The IRS processing pipelines consist of stand-alone modules, each
is communicated via wrapper scripts written in Perl. Each module
performs a specific task, such as removing a detector electronic artifact,
as well as calculating and propagating the uncertainty and updating pixel
status mask files. The electronic and optical artifacts that the pipeline
modules handle include baseline and dark current removal, analog-to-digital
de-saturation, droop and row-droop effects removal, non-linearity correction,
radhit detection, jail-bar pattern removal, stray-light or order cross-talk
removal, and efficiency frame removal or flatfielding. Since the IRS science
data is taken in a sample-up-the-ramp mode which creates a data cube, a slope
image is calculated to reflect the total integration. Multiple such slope
images of a given sky location and free of instrument artifacts are
coadded to produce a high S/N BCD.
Further reduction of the BCD follows the curvature of the spectrum in
both pixel and wavelength space in the 2-dimensional BCD image. The spectrum
is Nyquist-sampled based on resolution of the instrument. The profile in
the cross-dispersion direction is examined and an average profile generated
for each spectral order. The spectrum extraction is done for each order
based on the average profile and a wavelength-dependent extraction window.

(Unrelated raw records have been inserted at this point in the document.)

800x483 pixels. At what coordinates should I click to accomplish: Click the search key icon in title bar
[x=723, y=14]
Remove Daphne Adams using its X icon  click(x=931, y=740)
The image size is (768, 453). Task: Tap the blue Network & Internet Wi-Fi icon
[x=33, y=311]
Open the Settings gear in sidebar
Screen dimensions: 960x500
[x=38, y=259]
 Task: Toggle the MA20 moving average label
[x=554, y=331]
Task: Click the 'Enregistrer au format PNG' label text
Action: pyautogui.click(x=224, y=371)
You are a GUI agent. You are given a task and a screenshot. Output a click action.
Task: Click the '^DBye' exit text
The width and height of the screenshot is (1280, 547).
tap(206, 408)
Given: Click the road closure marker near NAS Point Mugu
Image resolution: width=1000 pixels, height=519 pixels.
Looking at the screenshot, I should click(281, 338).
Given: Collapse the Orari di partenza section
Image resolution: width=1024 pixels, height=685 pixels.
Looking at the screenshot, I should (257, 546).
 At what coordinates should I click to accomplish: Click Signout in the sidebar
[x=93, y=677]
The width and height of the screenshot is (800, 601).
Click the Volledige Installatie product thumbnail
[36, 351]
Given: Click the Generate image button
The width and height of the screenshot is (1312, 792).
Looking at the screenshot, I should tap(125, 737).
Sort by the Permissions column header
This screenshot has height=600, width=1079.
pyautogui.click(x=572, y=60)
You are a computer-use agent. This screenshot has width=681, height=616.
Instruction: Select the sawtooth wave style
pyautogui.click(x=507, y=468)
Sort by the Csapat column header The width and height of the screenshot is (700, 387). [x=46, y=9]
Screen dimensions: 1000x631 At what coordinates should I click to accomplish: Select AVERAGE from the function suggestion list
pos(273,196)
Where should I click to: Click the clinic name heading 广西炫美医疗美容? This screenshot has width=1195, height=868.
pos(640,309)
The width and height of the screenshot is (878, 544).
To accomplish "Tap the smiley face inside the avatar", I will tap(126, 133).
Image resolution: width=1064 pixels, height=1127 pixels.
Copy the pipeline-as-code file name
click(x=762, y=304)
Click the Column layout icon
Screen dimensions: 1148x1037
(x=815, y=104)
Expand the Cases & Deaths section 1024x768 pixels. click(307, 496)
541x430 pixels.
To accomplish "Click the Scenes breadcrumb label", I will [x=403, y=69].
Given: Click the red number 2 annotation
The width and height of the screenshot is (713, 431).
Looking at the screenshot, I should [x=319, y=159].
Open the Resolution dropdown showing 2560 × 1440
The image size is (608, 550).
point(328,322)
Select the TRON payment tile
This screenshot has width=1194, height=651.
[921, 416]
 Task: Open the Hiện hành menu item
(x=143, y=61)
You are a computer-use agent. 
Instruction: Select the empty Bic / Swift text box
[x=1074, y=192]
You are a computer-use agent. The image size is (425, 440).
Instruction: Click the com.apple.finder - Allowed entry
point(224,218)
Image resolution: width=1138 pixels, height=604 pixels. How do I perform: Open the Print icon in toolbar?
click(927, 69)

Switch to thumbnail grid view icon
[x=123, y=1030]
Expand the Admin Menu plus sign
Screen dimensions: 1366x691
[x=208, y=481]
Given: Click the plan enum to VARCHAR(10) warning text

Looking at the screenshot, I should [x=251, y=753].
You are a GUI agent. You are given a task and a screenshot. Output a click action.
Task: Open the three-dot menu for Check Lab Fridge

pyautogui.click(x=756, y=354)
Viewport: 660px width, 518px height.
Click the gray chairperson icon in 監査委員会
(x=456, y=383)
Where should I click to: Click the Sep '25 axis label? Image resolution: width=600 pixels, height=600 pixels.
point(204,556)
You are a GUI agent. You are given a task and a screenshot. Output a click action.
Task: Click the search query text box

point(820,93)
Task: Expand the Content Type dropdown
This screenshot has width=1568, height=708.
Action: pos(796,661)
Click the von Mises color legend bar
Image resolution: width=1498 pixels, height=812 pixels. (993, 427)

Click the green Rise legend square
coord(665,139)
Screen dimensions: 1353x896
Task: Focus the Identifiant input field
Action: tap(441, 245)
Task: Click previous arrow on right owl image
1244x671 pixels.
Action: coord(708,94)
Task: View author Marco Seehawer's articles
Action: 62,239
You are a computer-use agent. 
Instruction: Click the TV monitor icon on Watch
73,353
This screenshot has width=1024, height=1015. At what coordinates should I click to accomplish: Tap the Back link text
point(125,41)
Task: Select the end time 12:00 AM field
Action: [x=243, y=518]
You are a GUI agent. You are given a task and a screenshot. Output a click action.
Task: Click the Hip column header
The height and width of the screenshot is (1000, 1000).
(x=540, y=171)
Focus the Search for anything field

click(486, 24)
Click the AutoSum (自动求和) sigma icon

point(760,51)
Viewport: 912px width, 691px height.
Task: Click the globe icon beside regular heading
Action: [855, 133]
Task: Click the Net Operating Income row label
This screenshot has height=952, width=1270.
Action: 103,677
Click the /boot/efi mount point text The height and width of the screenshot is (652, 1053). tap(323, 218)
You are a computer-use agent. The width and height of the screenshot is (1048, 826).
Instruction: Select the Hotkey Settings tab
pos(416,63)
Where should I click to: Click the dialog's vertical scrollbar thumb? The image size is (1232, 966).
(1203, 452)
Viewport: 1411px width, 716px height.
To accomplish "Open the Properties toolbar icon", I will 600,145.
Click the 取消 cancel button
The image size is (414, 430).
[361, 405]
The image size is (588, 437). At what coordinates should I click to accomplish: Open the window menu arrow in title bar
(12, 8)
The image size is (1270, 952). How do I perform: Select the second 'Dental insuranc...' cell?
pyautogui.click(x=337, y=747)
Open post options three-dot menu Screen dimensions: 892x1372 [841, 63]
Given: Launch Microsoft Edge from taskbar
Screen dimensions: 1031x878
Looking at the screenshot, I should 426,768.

The extracted spectra of different orders are then stitched together using
a set of tuning parameters, which are calibrated from reducing the IRS
spectra of known astronomical sources. A 1-dimensional Post-BCD product is
generated and archived.
Figure 2 shows a few examples of IRS BCD and Post-BCD pipelines.
The nature of spectroscopy poses significant challenges on data reduction.
A number of IRS calibrations, such as ensemble flatfield, wavelength, fringes,
etc., are not suited for automated processing and have to be done offline.
When automated pipelines finish the task, IRS scientists step in and close
the loop of completing the calibration. Interactive tools are being
developed to facilitate this task.
Figure 2:
Examples of IRS BCD and Post-BCD processing pipelines. Shown here are
IRS Science and Coadd (light blue), IRS Darkcal Pre- and Ensemble processing
(light brown), IRS Lincal Pre- and Ensemble processing (light green), and IRS
Post-BCD Science pipeline (yellow). Each pipeline processes from top down.
IRS pipelines not shown here include Flatcal Pre-processing,
Photocal Pre-processing, Pointing and Pipe0 & Png pipelines.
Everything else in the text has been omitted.